Lorsque les conditions météorologiques deviennent moins favorables, les opérations peuvent être plus difficiles et l'acheminement vers les centres urbains plus contraignant. Historiquement, les données disponibles sur la filière montrent d'ailleurs une variation saisonnière du prix du charbon, avec des niveaux plus élevés observés durant la saison pluvieuse dans certaines zones.


Cette réalité saisonnière peut donc contribuer à réduire momentanément l'offre disponible sur certains marchés, particulièrement lorsque la demande reste élevée.


Des prix qui témoignent d'une pression sur le marché


Les références officielles disponibles permettent de mesurer une partie de l'évolution des prix. Le répertoire électronique des prix du ministère de l'Économie et des Finances affiche actuellement, pour un sac de charbon de 100 kg, un prix inférieur de 7 280 FCFA et un prix supérieur de 9 750 FCFA. Ces montants constituent des références du répertoire et ne doivent pas être assimilés automatiquement au prix effectivement pratiqué par chaque détaillant dans les marchés de Cotonou.

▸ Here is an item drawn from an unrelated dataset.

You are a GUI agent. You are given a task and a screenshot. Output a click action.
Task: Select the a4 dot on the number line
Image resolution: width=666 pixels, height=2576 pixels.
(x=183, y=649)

L'écart entre les différents points de vente peut notamment s'expliquer par les coûts de transport, la distance séparant les zones de production des centres de consommation, la qualité du charbon, les marges des différents intermédiaires et le niveau de disponibilité du produit.


Une demande toujours importante des ménages


La situation est d'autant plus sensible que le charbon demeure un combustible important pour de nombreuses familles. Dans les quartiers urbains comme dans plusieurs localités rurales, il reste utilisé quotidiennement pour la préparation des repas.

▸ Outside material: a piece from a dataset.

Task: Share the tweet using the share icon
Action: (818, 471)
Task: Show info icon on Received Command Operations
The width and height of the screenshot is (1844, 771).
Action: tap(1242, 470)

Cette forte demande intervient dans un contexte où les pouvoirs publics cherchent parallèlement à mieux protéger les ressources forestières et à encadrer l'exploitation du bois-énergie. L'enjeu consiste donc à assurer l'approvisionnement des ménages tout en limitant la pression exercée sur les forêts.


Cotonou face à la réorganisation de la filière


Dans la capitale économique, la filière connaît également des changements liés à l'aménagement urbain. En janvier 2026, le gouvernement a annoncé la construction d'un nouveau marché consacré au charbon et aux produits de la pharmacopée, après le déplacement des commerçantes de charbon installées à Gbégamey dans le cadre des travaux d'assainissement pluvial de Cotonou.


Cette réorganisation vise notamment à offrir de meilleures conditions d'exercice aux commerçantes et à encadrer durablement cette activité. Elle intervient dans un contexte où l'approvisionnement des grands centres urbains dépend fortement des circuits reliant les zones de production aux marchés de consommation.


Entre protection de l'environnement et pouvoir d'achat


La question du charbon dépasse ainsi le simple problème de disponibilité dans les marchés. Elle se situe au croisement de plusieurs enjeux : protection des forêts, réglementation de l'exploitation du bois, conditions de travail des producteurs et commerçants, coût du transport et pouvoir d'achat des ménages.


Pour les consommateurs, toute diminution de l'offre peut rapidement se traduire par une augmentation du prix d'achat. Pour les autorités, le défi consiste à mieux contrôler une ressource dont l'exploitation doit rester compatible avec les objectifs de préservation des écosystèmes.


À ce stade, les données officielles consultées ne permettent pas de parler d'une pénurie nationale généralisée du charbon de bois au Bénin. Elles montrent cependant que la filière est soumise à plusieurs contraintes susceptibles de créer des tensions locales sur l'approvisionnement et les prix.


La situation actuelle rappelle surtout la dépendance encore importante de nombreux ménages à ce combustible et la nécessité de poursuivre le développement de solutions de cuisson alternatives, accessibles et adaptées au pouvoir d'achat des populations.